• WHAT TO PRODUCE: Repeat the lines below exactly as written, please, from the line with "Double Row Tapered" to the line with "Powered by Agend (919, 1850)", both lines included, and no others.
◆ ◆ ◆ ◆ ◆ ◆ ◆
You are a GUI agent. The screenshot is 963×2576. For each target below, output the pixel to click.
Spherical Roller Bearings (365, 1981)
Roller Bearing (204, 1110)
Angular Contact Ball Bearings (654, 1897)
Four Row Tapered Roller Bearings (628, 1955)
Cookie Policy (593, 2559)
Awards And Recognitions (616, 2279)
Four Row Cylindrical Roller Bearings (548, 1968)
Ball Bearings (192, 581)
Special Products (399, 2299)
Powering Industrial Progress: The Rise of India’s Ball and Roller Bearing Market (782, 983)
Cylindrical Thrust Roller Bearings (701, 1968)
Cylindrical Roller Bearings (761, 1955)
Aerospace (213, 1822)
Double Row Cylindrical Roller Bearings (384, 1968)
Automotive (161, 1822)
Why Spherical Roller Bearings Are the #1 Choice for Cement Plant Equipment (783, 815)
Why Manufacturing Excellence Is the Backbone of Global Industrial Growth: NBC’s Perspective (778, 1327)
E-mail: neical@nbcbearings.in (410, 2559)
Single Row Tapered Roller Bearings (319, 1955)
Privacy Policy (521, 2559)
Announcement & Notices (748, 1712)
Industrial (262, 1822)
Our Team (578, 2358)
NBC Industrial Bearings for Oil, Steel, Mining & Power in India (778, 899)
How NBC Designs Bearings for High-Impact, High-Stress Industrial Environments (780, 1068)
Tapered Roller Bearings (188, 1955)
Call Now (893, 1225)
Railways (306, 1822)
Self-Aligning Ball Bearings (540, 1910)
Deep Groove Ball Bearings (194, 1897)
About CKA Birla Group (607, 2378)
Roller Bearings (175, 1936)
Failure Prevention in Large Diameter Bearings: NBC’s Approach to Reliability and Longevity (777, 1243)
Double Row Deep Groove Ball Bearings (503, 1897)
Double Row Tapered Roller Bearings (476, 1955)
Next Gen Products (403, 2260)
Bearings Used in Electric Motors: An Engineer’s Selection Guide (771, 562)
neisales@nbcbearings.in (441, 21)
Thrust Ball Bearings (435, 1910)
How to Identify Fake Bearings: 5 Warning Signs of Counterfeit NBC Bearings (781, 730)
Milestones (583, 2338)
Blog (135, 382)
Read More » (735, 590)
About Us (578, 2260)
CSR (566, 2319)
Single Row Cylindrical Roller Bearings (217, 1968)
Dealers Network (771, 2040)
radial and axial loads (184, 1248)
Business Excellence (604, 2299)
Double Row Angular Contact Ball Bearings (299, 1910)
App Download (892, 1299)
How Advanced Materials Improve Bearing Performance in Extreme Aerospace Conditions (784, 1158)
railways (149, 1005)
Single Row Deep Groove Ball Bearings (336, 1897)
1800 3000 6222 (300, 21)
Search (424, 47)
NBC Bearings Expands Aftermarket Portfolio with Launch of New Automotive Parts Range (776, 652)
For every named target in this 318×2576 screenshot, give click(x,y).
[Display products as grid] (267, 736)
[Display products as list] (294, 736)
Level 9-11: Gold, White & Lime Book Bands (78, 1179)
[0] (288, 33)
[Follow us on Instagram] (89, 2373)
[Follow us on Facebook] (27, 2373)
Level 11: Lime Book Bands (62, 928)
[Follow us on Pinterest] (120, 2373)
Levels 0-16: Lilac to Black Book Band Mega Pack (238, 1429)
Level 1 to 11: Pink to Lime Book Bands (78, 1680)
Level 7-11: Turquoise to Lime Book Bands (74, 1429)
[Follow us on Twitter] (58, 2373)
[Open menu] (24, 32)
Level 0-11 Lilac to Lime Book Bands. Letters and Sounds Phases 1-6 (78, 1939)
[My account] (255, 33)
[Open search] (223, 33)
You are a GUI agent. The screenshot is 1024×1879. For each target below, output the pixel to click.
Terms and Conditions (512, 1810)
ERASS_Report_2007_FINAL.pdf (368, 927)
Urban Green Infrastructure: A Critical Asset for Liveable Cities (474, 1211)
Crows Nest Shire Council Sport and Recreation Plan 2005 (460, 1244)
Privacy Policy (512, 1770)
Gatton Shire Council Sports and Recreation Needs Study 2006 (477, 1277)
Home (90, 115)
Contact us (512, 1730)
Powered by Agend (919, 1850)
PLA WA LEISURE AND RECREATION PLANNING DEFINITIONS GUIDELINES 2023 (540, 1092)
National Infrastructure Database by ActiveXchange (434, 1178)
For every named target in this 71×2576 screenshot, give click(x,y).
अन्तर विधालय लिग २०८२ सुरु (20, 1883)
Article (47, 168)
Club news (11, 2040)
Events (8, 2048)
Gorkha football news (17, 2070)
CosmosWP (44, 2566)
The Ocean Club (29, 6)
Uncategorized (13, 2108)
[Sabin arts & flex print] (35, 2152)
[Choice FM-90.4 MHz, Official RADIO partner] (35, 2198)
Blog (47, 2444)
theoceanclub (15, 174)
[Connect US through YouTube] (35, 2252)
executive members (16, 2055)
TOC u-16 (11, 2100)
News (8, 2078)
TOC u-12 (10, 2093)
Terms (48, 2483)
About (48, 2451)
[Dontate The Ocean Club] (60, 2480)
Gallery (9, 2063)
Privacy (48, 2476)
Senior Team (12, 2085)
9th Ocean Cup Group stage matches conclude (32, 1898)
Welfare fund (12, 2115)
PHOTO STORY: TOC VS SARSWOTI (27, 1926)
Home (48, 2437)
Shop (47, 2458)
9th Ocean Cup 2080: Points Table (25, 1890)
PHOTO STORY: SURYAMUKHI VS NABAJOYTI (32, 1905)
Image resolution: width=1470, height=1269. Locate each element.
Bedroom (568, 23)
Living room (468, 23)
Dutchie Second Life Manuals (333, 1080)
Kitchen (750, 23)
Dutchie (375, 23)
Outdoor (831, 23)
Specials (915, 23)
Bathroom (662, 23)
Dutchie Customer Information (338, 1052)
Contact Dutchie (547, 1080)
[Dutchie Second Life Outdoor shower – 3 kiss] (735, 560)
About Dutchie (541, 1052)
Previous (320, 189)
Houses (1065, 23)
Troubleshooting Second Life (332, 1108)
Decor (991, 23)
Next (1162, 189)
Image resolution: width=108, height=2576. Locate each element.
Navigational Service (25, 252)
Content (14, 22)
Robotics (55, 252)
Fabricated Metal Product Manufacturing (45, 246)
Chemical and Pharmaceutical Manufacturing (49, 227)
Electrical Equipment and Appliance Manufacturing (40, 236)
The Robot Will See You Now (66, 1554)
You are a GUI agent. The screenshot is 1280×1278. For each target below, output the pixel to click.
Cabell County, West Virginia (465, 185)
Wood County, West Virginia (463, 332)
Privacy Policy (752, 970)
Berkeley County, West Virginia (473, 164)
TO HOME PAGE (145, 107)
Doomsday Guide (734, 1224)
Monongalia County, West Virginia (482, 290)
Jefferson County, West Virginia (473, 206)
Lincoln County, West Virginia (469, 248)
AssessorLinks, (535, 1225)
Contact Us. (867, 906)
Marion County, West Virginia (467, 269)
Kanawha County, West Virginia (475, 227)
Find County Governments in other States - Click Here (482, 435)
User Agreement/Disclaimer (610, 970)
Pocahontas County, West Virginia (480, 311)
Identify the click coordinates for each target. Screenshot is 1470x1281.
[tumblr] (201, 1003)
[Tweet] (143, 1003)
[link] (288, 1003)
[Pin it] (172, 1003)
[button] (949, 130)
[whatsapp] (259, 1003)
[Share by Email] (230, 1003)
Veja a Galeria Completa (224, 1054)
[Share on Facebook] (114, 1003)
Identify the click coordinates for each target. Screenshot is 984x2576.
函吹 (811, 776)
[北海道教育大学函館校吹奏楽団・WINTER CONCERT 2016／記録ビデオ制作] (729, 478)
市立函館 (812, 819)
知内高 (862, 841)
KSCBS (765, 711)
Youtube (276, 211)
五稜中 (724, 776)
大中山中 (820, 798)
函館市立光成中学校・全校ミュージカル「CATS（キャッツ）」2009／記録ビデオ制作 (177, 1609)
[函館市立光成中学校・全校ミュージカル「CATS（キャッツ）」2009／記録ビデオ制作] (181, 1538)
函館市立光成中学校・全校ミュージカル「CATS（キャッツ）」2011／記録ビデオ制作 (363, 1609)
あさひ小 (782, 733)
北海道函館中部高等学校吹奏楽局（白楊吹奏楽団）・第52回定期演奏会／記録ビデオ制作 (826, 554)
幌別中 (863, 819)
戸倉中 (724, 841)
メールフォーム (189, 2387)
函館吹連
◆ ◆ ◆ ◆ ◆ ◆ ◆
• EXERCISE ANSWER:
Double Row Tapered Roller Bearings (476, 1955)
Next Gen Products (403, 2260)
Bearings Used in Electric Motors: An Engineer’s Selection Guide (771, 562)
neisales@nbcbearings.in (441, 21)
Thrust Ball Bearings (435, 1910)
How to Identify Fake Bearings: 5 Warning Signs of Counterfeit NBC Bearings (781, 730)
Milestones (583, 2338)
Blog (135, 382)
Read More » (735, 590)
About Us (578, 2260)
CSR (566, 2319)
Single Row Cylindrical Roller Bearings (217, 1968)
Dealers Network (771, 2040)
radial and axial loads (184, 1248)
Business Excellence (604, 2299)
Double Row Angular Contact Ball Bearings (299, 1910)
App Download (892, 1299)
How Advanced Materials Improve Bearing Performance in Extreme Aerospace Conditions (784, 1158)
railways (149, 1005)
Single Row Deep Groove Ball Bearings (336, 1897)
1800 3000 6222 (300, 21)
Search (424, 47)
NBC Bearings Expands Aftermarket Portfolio with Launch of New Automotive Parts Range (776, 652)
For every named target in this 318×2576 screenshot, give click(x,y).
[Display products as grid] (267, 736)
[Display products as list] (294, 736)
Level 9-11: Gold, White & Lime Book Bands (78, 1179)
[0] (288, 33)
[Follow us on Instagram] (89, 2373)
[Follow us on Facebook] (27, 2373)
Level 11: Lime Book Bands (62, 928)
[Follow us on Pinterest] (120, 2373)
Levels 0-16: Lilac to Black Book Band Mega Pack (238, 1429)
Level 1 to 11: Pink to Lime Book Bands (78, 1680)
Level 7-11: Turquoise to Lime Book Bands (74, 1429)
[Follow us on Twitter] (58, 2373)
[Open menu] (24, 32)
Level 0-11 Lilac to Lime Book Bands. Letters and Sounds Phases 1-6 (78, 1939)
[My account] (255, 33)
[Open search] (223, 33)
You are a GUI agent. The screenshot is 1024×1879. For each target below, output the pixel to click.
Terms and Conditions (512, 1810)
ERASS_Report_2007_FINAL.pdf (368, 927)
Urban Green Infrastructure: A Critical Asset for Liveable Cities (474, 1211)
Crows Nest Shire Council Sport and Recreation Plan 2005 (460, 1244)
Privacy Policy (512, 1770)
Gatton Shire Council Sports and Recreation Needs Study 2006 (477, 1277)
Home (90, 115)
Contact us (512, 1730)
Powered by Agend (919, 1850)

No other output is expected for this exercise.